Ziel A:
Beantworte anhand des Textes über den Transhumanismus diese Fragen:
(i) Welchen Aspekt haben Transhumanistinnen laut dem Text im Blick?
(ii) Was wird laut dem Text in ein paar Milliarden Jahren zu einem Ende kommen?
(iii) Womit lässt sich nach dem Text ein Kuss schon abwickeln?
Ziel B: Führe den Text über den Transhumanismus im selben Ton weiter, beginnend nach seinem letzten Satz.

Vorliegender Text:
════════════════════

Demgegenüber haben Transhumanistinnen nur einen dieser beiden Aspekte – die physische Lebensverlängerung – im Blick. Die „Menschenverbesserung“ des Transhumanismus wird auf die Spitze getrieben, bis hin zu dem expliziten Versprechen: Wir können den Tod überwinden. Wir können dein Leben mit ganz konkreten Mitteln verlängern, dass du nicht sterben musst, wenn du das nicht willst.

Freilich ist klar, dass wirklich ewiges Leben auf diesem Weg schon allein deshalb nicht möglich ist, weil dafür gewissermaßen die kosmischen Voraussetzungen nicht gegeben sind: In ein paar Milliarden Jahren wird das Universum – oder zumindest unsere Erde – zu einem Ende kommen. Präzise formuliert lautet also das Versprechen des Transhumanismus, dass der Tod so lange wie möglich mit wissenschaftlichen und technischen Mitteln hinausgezögert werden kann. Aber Seele und Geist des Menschen sind damit – auch wenn man am Körper basteln kann – eben noch nicht geheilt.

Und hier setzt auch eine weitere Kritik am Transhumanismus an, die man aus christlicher, aber auch aus einfach menschlich-humanistischer Sicht anführen muss: Es gibt zweifellos technischen Fortschritt, die Frage ist aber, wie wir diese Technik einsetzen. Und es sind am Ende Menschen, die diese Technik einsetzen. Das heißt, das Problem des Todes ist nicht nur ein technisches Problem, es ist auch ein menschliches Problem, ein Problem der menschlichen Freiheit und Selbstbestimmung und auch seiner Tugend und seiner Charakterform. Echten Fortschritt gibt es nur im Verbund mit Fortschritten der Menschlichkeit. Andernfalls handelt es sich um eine bloße Technisierung des Lebens. Ich kann einen Kuss schon per Emoji abwickeln, der ist dann technisiert, aber deshalb noch lange nicht besser.

════════════════════

Bereitgestellte Zeilen:
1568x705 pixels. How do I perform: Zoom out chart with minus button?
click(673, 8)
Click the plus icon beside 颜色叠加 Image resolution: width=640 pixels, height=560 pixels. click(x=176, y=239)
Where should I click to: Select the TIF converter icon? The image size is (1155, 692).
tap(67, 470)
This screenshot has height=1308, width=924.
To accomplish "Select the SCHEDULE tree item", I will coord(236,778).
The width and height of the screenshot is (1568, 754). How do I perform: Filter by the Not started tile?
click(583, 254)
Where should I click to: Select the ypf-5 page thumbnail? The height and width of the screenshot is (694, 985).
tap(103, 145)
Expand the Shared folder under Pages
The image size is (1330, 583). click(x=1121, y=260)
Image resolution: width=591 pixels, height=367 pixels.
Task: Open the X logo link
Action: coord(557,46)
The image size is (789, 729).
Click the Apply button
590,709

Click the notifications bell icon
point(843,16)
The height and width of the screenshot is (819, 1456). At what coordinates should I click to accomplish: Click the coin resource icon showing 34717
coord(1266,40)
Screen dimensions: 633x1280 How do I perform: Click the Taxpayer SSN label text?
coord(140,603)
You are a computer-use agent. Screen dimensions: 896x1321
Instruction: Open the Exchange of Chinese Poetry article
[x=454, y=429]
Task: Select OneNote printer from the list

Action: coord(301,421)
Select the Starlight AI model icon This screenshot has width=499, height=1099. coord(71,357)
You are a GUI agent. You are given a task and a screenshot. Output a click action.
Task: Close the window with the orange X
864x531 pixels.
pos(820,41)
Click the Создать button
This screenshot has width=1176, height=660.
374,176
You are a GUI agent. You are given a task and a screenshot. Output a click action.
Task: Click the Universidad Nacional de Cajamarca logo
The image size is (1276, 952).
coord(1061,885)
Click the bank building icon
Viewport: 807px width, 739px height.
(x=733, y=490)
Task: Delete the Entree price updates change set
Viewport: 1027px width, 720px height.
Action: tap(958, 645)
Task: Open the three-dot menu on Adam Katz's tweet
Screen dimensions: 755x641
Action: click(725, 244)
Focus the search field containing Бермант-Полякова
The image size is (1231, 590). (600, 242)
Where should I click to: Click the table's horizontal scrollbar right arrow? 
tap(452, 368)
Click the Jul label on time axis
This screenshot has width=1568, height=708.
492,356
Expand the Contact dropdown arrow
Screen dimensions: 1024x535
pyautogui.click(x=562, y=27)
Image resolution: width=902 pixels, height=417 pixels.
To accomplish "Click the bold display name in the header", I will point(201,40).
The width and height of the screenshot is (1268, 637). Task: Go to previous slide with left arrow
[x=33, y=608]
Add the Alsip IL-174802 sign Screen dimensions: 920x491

════════════════════

Ergebnis A:
(i) Die physische Lebensverlängerung.
(ii) Das Universum oder zumindest unsere Erde.
(iii) Per Emoji.

Ergebnis B:
So gesehen sind viele „Heilsversprechen“ des Transhumanismus auf den ersten Blick durchaus verlockend, werfen aber bei näherer Betrachtung kritische Fragen auf: Was bedeutet es für unser Selbstverständnis, wenn wir den Menschen primär als optimierbares System betrachten? Welche ethischen Implikationen hat eine grenzenlose Freiheit (und Pflicht?) zur Selbstgestaltung? Und sind wir Menschen überhaupt so veranlagt, dass wir die Technik, die technischen Mittel und Potenziale, die wir haben, zum Guten einsetzen und damit die Welt wirklich besser machen?

Transhumanismus – Herausforderungen und Verantwortung des christlichen Glaubens

In der Wahrnehmung vieler Menschen belegt der Transhumanismus den technischen Bereich, das Eintreten für technischen Fortschritt, komplett für sich. Hier muss man jedoch klar unterscheiden: Einerseits das, was technisch und wissenschaftlich geht, was es auf diesem Gebiet für Errungenschaften gibt, auf die auch wir als Christinnen und Christen uns positiv beziehen, die wir einordnen können und für die Gestaltung einer besseren Zukunft einsetzen wollen. Als Christen sind wir nicht per se technikkritisch oder wissenschaftsfeindlich.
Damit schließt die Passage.